American documentary filmmaker, speaker, and author

James Rodman Barrat (born 1960) is an American documentary filmmaker, speaker, and author of the nonfiction book Our Final Invention: Artificial Intelligence and the End of the Human Era.

==Career==
Barrat’s career began as a writer. He had two stage plays produced while in his 20s. His first broadcast job was documentary scriptwriting for National Geographic Television.

He now writes, directs, and produces documentary film. Broadcasters have included the National Geographic Channel, PBS NOVA, the BBC, the Discovery Channel, the History Channel, Animal Planet, the Travel Channel, and The Learning Channel. Barrat has created dozens of documentaries and worked in over 70 countries.

Among his films, Barrat wrote, produced, and directed the 2014 National Geographic film ‘’Rise of the Black Pharaohs’’. Barrat also is the producer of the 2015 documentary Rise: The Promise of My Brother's Keeper airing in June 2015 on the Discovery Channel and OWN.

In 2010, Barrat was the producer and director for the PBS NOVA documentary "Extreme Cave Diving." The filmmaker cowrote, directed, and produced the documentary special The Gospel of Judas, which aired in 2006 with high ratings for the National Geographic Channel.

Barrat cowrote and produced the 2008 National Geographic Television documentary special Herod's Lost Tomb He also directed and produced the National Geographic documentaries Lost Treasures of Afghanistan and Secrets of Jerusalem's Holiest Sites. He is interviewed in the 2018 documentary on artificial intelligence Do You Trust This Computer?

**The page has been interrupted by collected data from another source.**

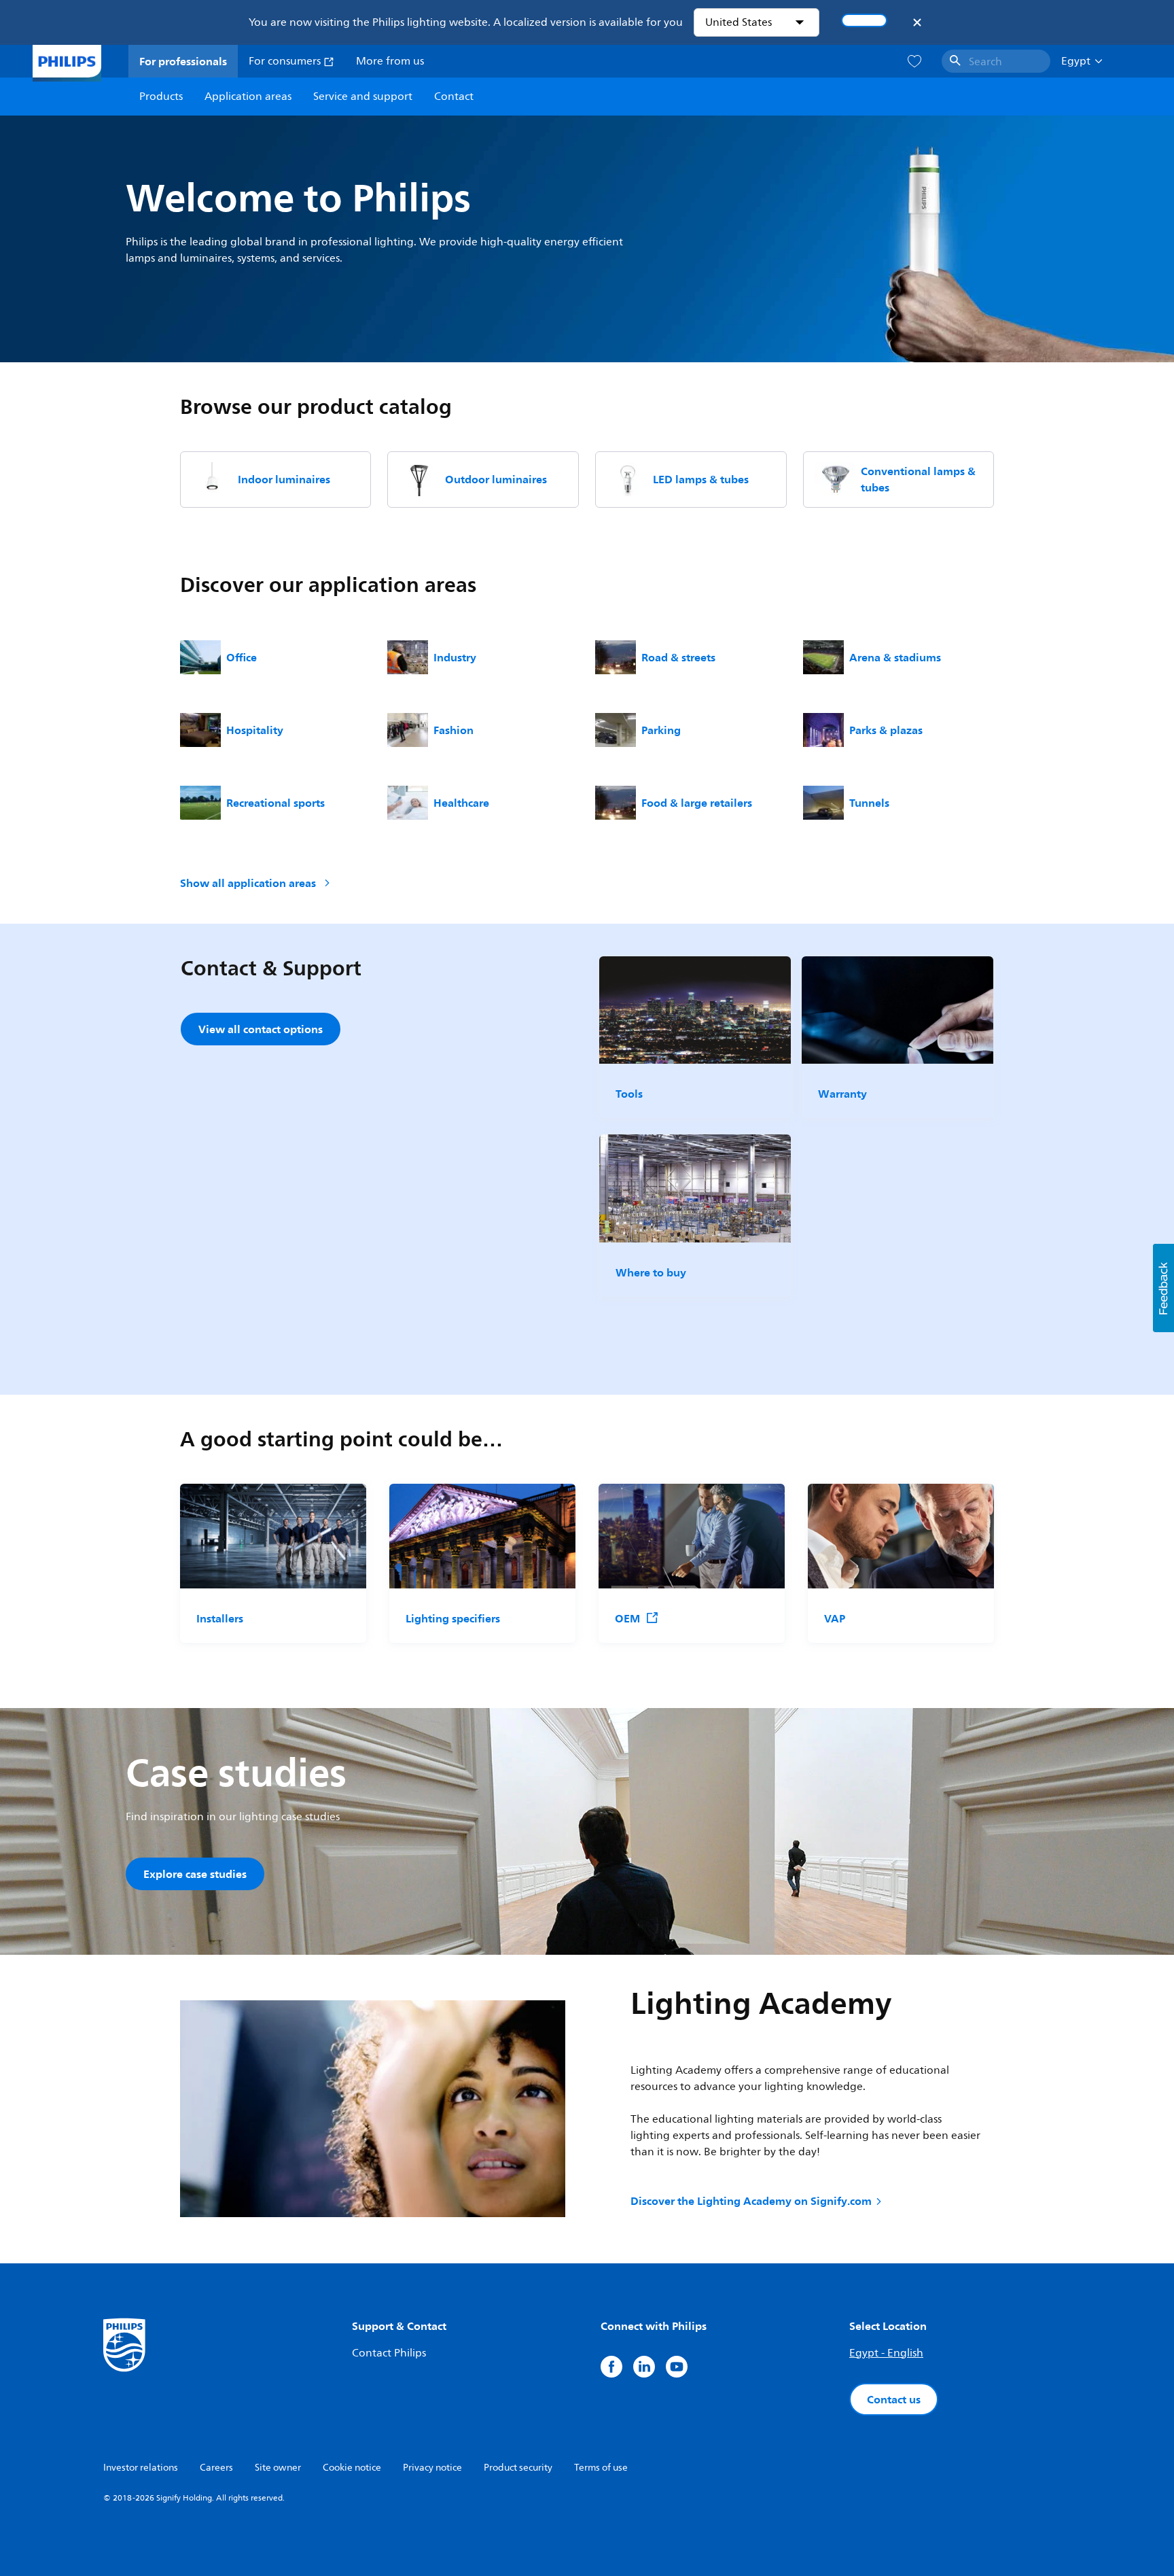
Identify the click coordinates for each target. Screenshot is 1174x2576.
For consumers (286, 61)
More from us (390, 61)
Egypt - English (886, 2353)
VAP (834, 1618)
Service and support (362, 96)
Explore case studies (195, 1873)
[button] (1163, 1288)
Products (161, 96)
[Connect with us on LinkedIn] (644, 2367)
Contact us (894, 2399)
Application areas (247, 96)
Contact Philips (389, 2353)
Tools (629, 1093)
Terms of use (601, 2467)
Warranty (842, 1093)
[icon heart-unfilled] (914, 61)
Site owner (278, 2467)
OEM (627, 1618)
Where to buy (651, 1272)
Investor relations (140, 2467)
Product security (518, 2467)
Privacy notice (432, 2467)
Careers (216, 2467)
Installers (219, 1618)
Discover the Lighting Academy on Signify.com (751, 2201)
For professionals (183, 61)
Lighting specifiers (453, 1618)
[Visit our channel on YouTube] (677, 2367)
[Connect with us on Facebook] (611, 2367)
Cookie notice (352, 2467)
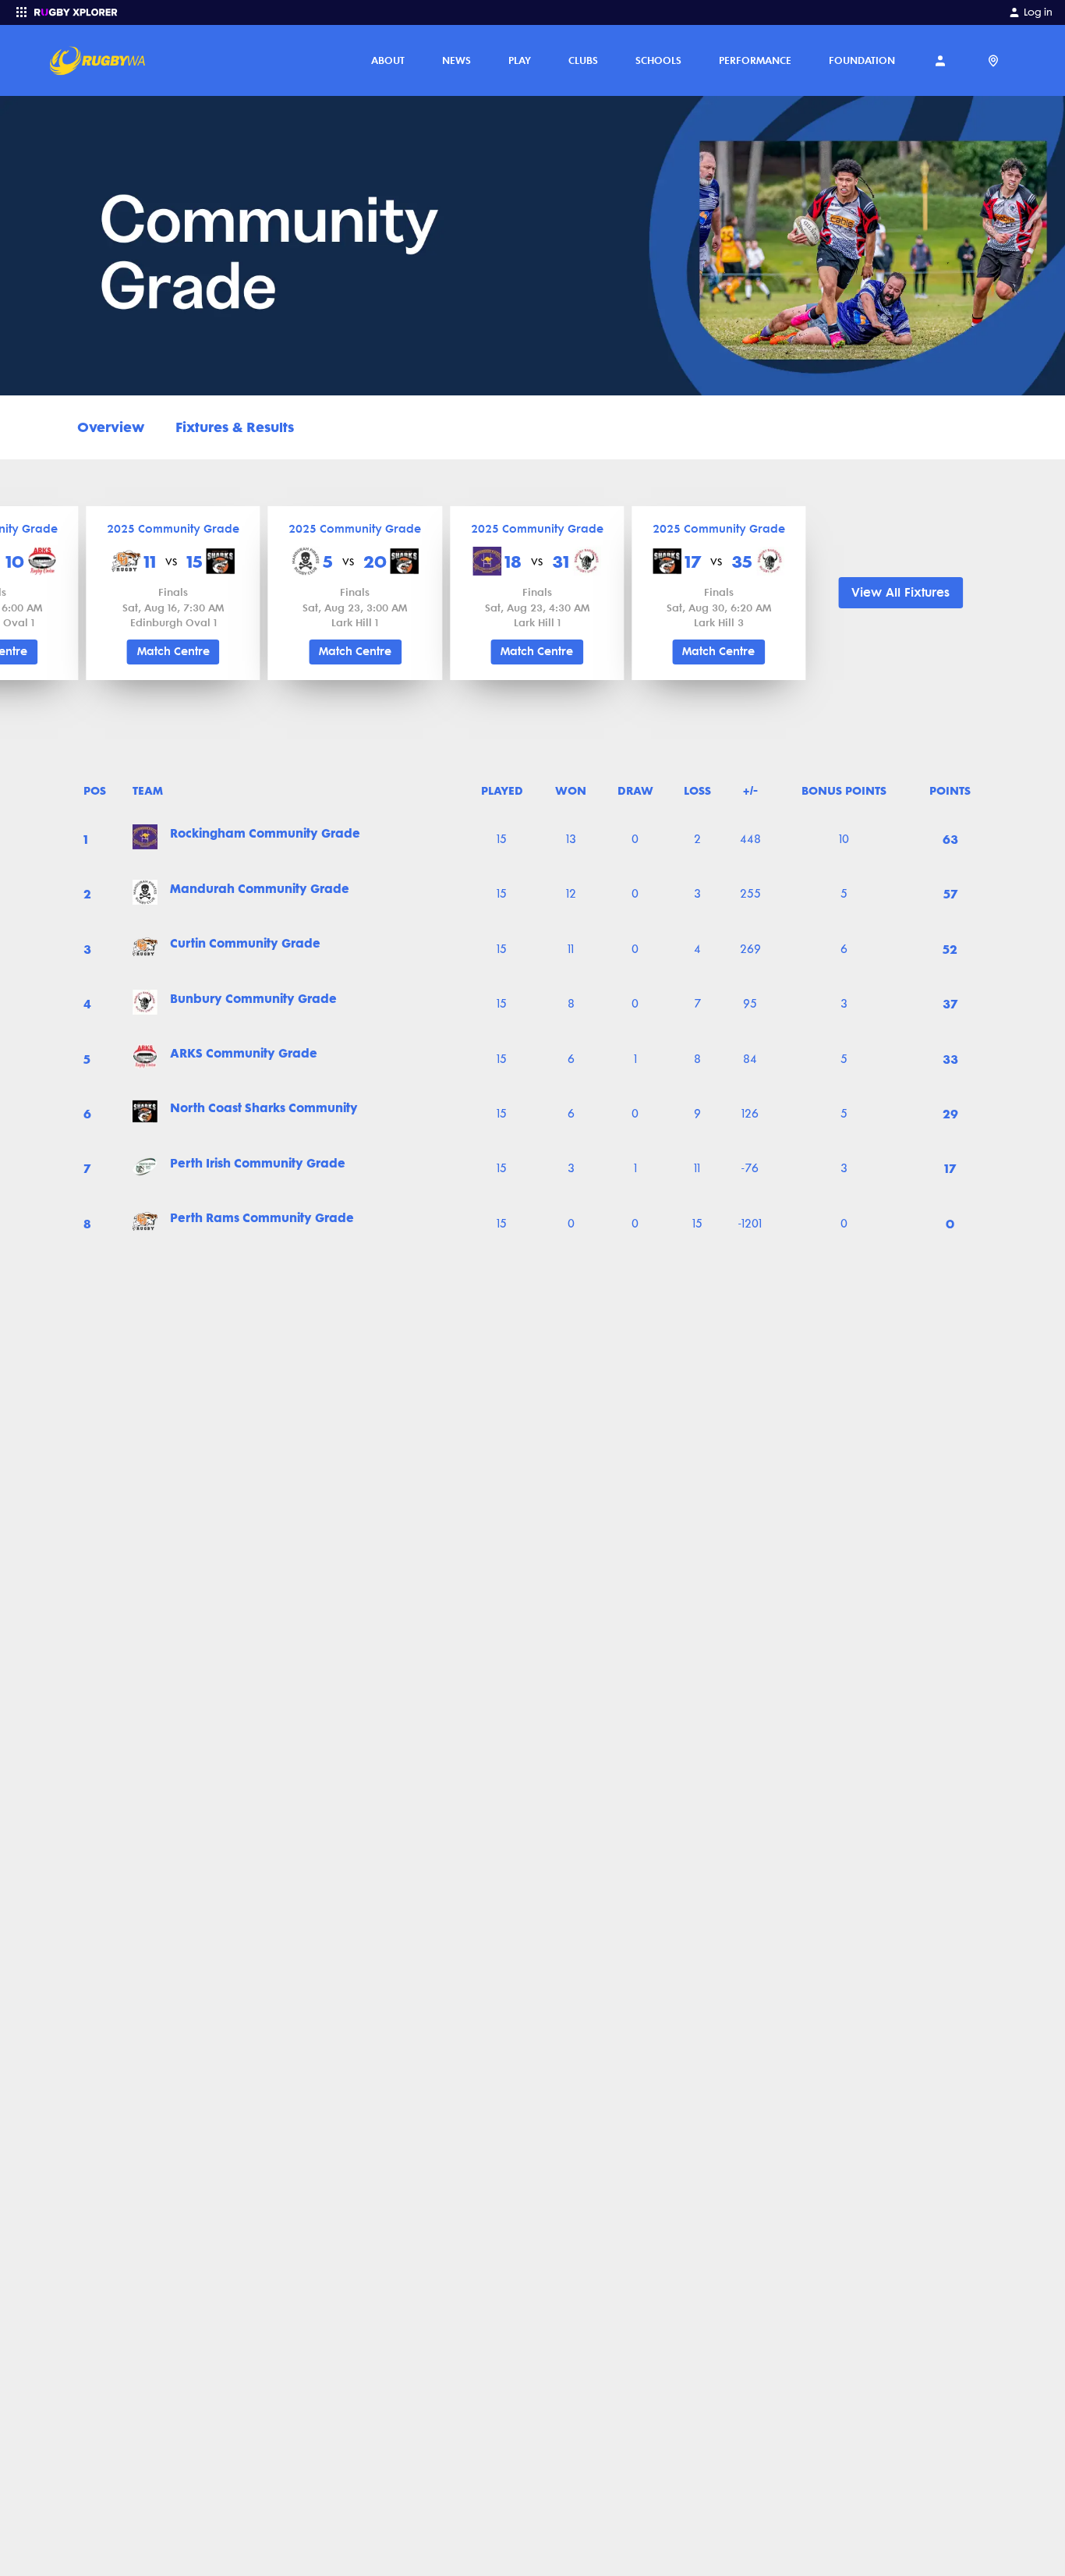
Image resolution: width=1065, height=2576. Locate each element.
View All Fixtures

St. Martin's Press released Barrat's book The Intelligence Explosion: When AI Beats Humans at Everything on September 2, 2025.

==Book reception==
Barrat began writing Our Final Invention in 2010. It was published in 2013.

In 2014, Time magazine identified Barrat as one of the "5 Very Smart People Who Think Artificial Intelligence Could Bring the Apocalypse". Barrat's book was named one of eight "Definitive Tech Books of 2013" by The Huffington Post. He has been interviewed about artificial intelligence by CNN News and the BBC World Service Business Daily.

==Personal life==
Barrat is married and has two children. He is a 1983 graduate of Davidson College with a B.A. in philosophy.